Task to complete – Apart from the pictures, return every line of the listing exactly.

Extracted entries –

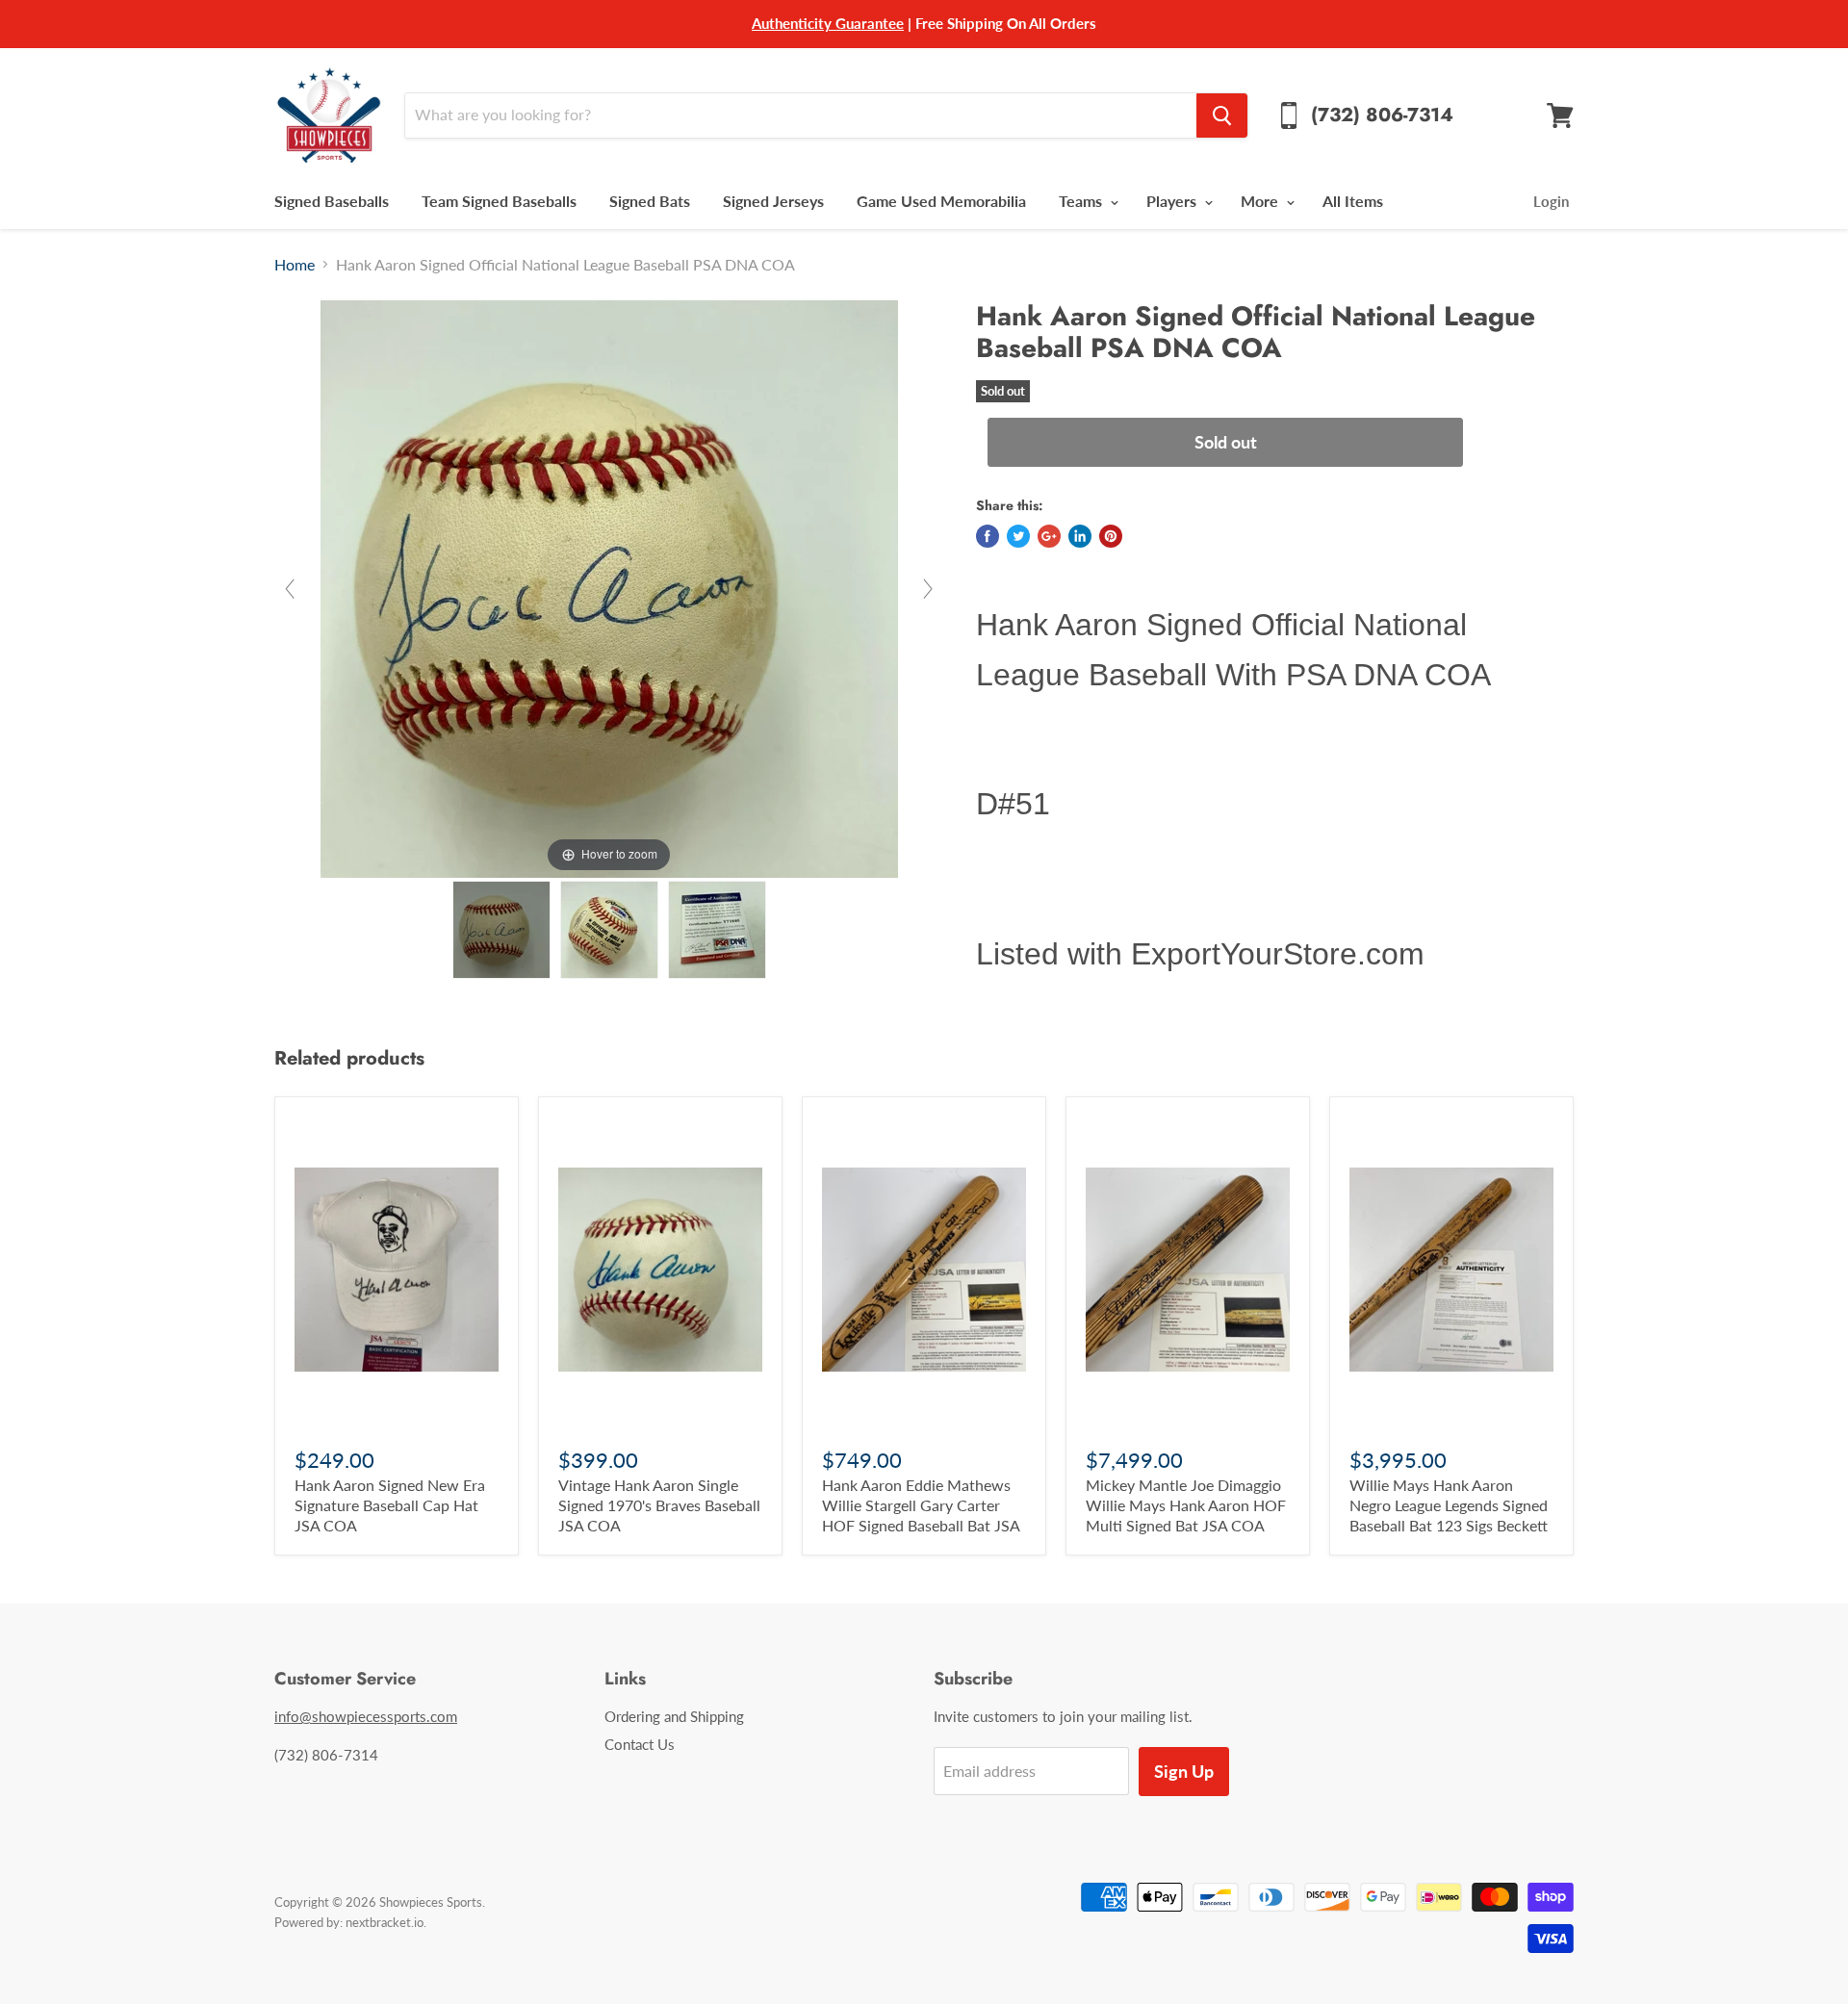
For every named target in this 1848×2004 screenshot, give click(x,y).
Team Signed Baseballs (499, 201)
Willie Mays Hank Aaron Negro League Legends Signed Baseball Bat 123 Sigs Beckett (1448, 1505)
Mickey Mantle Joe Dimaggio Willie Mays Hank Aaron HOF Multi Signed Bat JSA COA (1186, 1505)
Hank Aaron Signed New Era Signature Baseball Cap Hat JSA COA (390, 1505)
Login (1551, 201)
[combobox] (800, 115)
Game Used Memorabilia (941, 201)
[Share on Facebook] (987, 536)
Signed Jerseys (773, 201)
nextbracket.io (385, 1922)
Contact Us (639, 1744)
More (1261, 201)
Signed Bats (649, 201)
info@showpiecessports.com (365, 1716)
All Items (1352, 201)
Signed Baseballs (331, 201)
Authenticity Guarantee (828, 23)
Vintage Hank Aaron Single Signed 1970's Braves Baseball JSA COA (659, 1505)
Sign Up (1184, 1771)
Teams (1082, 201)
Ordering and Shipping (674, 1716)
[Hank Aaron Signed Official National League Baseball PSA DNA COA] (501, 930)
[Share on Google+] (1049, 536)
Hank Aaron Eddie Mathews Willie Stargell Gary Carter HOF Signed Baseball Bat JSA (921, 1505)
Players (1173, 201)
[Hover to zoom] (609, 587)
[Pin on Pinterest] (1110, 536)
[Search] (1221, 115)
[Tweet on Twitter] (1018, 536)
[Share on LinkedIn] (1079, 536)
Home (294, 264)
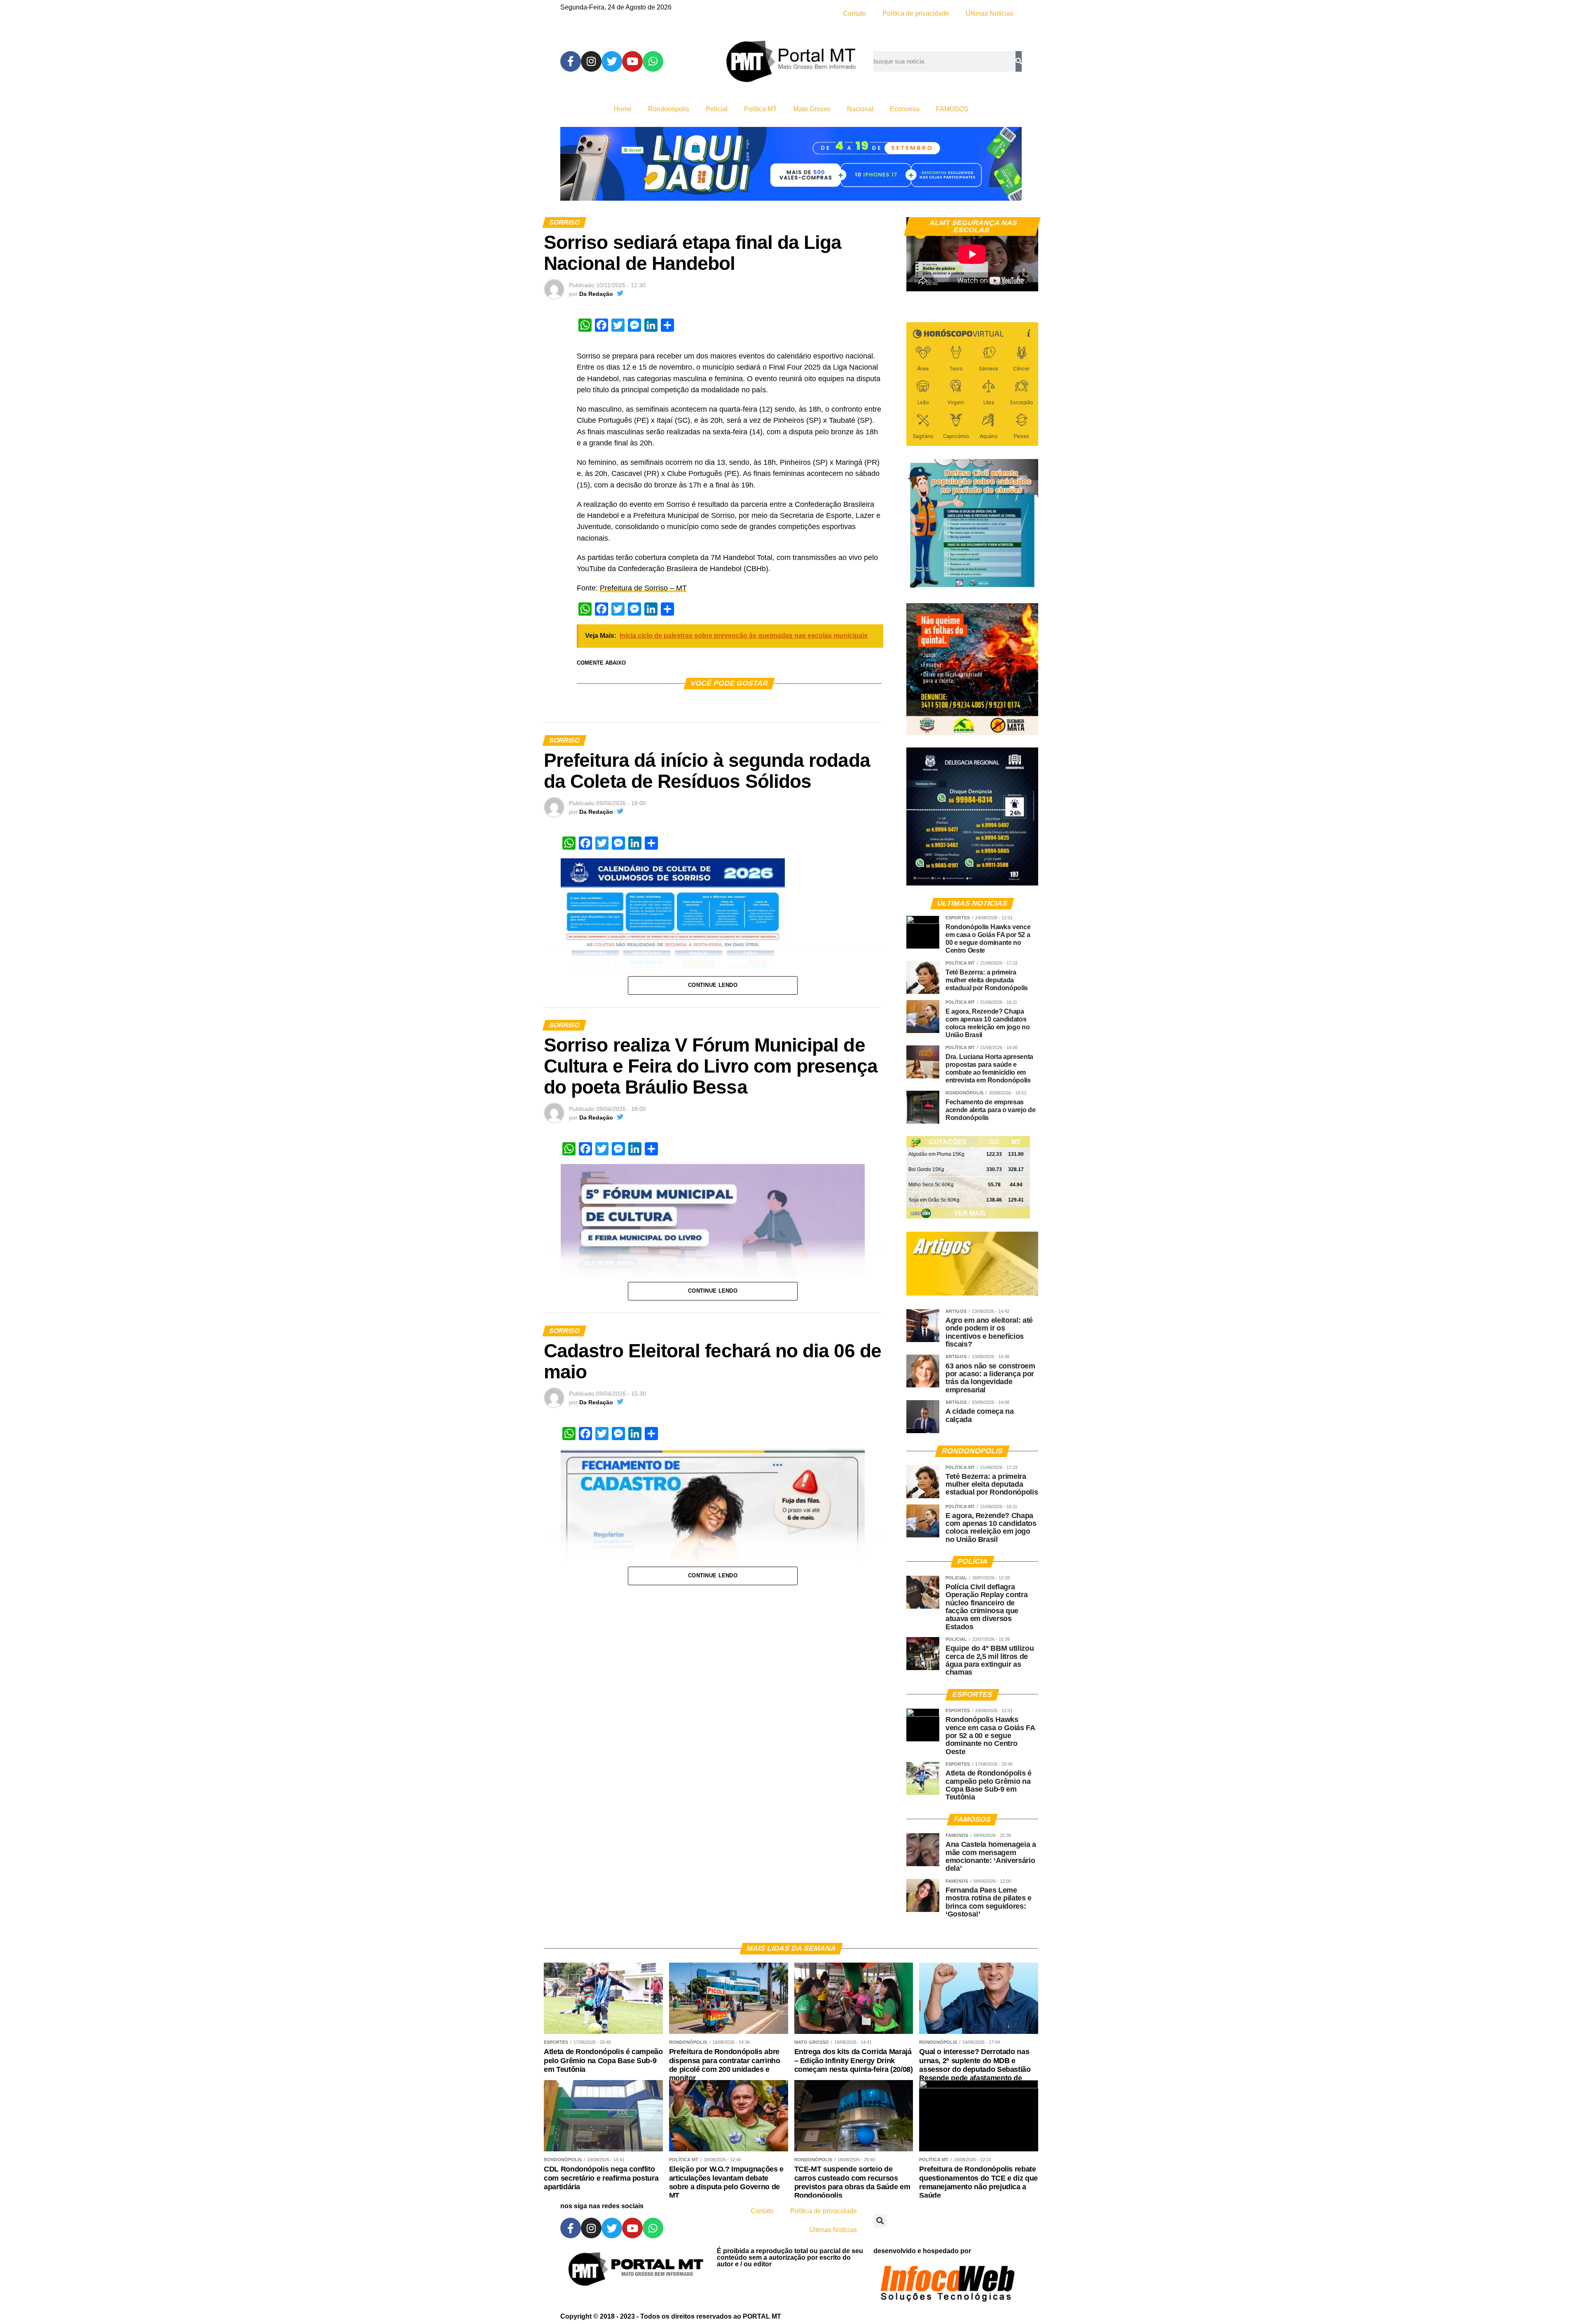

Response for this exercise –
For every named target in this 1848×2004 screenshot, give click(x,y).
Team Signed Baseballs (499, 201)
Willie Mays Hank Aaron Negro League Legends Signed Baseball Bat 123 Sigs Beckett (1448, 1505)
Mickey Mantle Joe Dimaggio Willie Mays Hank Aaron HOF Multi Signed Bat JSA COA (1186, 1505)
Hank Aaron Signed New Era Signature Baseball Cap Hat JSA COA (390, 1505)
Login (1551, 201)
[combobox] (800, 115)
Game Used Memorabilia (941, 201)
[Share on Facebook] (987, 536)
Signed Jerseys (773, 201)
nextbracket.io (385, 1922)
Contact Us (639, 1744)
More (1261, 201)
Signed Bats (649, 201)
info@showpiecessports.com (365, 1716)
All Items (1352, 201)
Signed Baseballs (331, 201)
Authenticity Guarantee (828, 23)
Vintage Hank Aaron Single Signed 1970's Braves Baseball JSA COA (659, 1505)
Sign Up (1184, 1771)
Teams (1082, 201)
Ordering and Shipping (674, 1716)
[Hank Aaron Signed Official National League Baseball PSA DNA COA] (501, 930)
[Share on Google+] (1049, 536)
Hank Aaron Eddie Mathews Willie Stargell Gary Carter HOF Signed Baseball Bat JSA (921, 1505)
Players (1173, 201)
[Hover to zoom] (609, 587)
[Pin on Pinterest] (1110, 536)
[Search] (1221, 115)
[Tweet on Twitter] (1018, 536)
[Share on LinkedIn] (1079, 536)
Home (294, 264)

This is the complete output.